ASSIGNED TASK: Look through the lines below and extract any with the word "Expand".

═══

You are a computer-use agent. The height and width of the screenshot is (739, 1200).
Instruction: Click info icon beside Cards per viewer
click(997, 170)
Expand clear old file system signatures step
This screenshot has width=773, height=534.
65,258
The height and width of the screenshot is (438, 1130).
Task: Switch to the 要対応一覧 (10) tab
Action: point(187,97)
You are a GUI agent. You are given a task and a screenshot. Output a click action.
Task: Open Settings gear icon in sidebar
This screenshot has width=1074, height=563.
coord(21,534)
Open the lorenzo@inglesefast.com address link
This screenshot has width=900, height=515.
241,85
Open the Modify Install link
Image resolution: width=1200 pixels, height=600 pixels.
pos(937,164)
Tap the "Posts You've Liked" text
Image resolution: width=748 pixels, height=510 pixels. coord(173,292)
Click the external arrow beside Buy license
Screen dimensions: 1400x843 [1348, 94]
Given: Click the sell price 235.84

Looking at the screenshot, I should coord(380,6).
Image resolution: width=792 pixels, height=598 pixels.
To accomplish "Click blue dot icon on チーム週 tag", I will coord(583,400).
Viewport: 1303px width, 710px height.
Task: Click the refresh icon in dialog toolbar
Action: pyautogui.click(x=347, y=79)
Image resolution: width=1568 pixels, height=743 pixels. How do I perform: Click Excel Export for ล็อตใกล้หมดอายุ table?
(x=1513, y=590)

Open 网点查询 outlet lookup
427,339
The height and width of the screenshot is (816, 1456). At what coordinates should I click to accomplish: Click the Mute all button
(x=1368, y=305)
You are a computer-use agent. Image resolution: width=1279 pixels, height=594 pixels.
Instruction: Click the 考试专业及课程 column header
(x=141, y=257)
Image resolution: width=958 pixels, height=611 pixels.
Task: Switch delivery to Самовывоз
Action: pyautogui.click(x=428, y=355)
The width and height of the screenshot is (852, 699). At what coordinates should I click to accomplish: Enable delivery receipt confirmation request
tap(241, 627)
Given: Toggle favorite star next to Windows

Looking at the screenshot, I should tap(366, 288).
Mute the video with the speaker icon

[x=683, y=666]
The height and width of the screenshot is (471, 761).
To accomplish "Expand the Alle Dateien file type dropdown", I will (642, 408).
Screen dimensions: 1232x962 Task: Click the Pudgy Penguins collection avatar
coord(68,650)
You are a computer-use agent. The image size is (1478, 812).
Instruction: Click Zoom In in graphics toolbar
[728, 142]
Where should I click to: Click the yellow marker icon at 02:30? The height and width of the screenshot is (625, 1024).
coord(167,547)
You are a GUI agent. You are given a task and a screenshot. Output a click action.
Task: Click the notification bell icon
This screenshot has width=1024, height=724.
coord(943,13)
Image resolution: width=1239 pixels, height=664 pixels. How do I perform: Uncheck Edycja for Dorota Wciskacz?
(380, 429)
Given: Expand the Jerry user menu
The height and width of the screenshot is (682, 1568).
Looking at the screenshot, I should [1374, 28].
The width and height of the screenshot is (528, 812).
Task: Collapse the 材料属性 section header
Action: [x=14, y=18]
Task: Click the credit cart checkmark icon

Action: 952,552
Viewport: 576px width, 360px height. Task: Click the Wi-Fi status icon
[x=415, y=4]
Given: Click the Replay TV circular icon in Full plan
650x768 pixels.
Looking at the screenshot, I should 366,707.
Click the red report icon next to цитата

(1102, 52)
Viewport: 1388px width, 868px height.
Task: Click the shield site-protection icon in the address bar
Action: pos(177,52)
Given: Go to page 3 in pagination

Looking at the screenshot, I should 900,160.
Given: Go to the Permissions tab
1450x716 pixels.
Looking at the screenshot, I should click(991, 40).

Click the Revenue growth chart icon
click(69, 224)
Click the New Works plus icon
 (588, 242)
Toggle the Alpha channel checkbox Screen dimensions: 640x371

═══

TASK RESPONSE:
Expand clear old file system signatures step
To accomplish "Expand the Alle Dateien file type dropdown", I will (642, 408).
Given: Expand the Jerry user menu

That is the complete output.